Dean Röhrle gave lecture at Stanford University

February 22, 2023

Life is Motion: An Integrated View On The Neuromuscular System
[Picture: OR]

On invitation, Dean Prof. Oliver Röhrle, Ph. D., visited the Stanford University in California, during a week in February for intense scientific exchange. In this context he gave a lecture entitled ‘Life is Motion: An Integrated View On The Neuromuscular System’.

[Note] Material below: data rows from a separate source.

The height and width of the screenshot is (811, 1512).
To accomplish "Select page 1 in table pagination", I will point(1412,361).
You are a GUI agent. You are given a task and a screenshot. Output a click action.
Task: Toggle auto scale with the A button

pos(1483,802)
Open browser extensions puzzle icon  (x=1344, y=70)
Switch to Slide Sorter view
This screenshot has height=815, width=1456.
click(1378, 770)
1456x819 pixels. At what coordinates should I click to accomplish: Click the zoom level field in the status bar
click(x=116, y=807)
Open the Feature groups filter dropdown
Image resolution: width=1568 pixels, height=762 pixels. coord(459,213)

Motion is a defining feature of human life allowing us to perform various tasks. Motion is typically the consequence of the chemo-electro-mechanical properties of muscles. Moreover, muscles can act as interface between the brain and the environment. As such, they provide us a window to the brain, to study, for example, control. Yet, despite more than a century of scientific effort, only a crude understanding of the entire mechanisms enabling motions, and hence the neuromuscular system and its force-generating capability exists. A fundamental challenge to study the neuromuscular system in-vivo is the lack of sophisticated experimental methods providing insights how human physical performance is mechanistically linked to the biophysical function of our body. This also limits the development and the assessment of therapies aiming to tackle the diverse class of neuromuscular disorders. Hence, novel methods to study the neuromuscular system in-vivo are desperately needed. Investigating the neuromuscular system requires an integrated approach for studying the biophysical basis of human motion. That is the combination of experimental methods, computational models and data science. While we perform research in all three areas, we focus within this talk on in silico models, particularly on continuum-mechanical, volumetric models of the neuromuscular system, as well as computational techniques to study motion and, hence, the neuromuscular system. The talk will, for example, address homogenization techniques for microstructurally motivated constitutive laws, methodologies to determine the system-inherent pre-stretches, the use of multi-scale chemo-electro-magneto-mechanical simulations to study neuromuscular recruitment (forward problem) and novel methodologies and emerging sensor technologies to better decompose the complex neural recruitment patterns resulting in muscular contraction (inverse/source localization problem) and hence motion.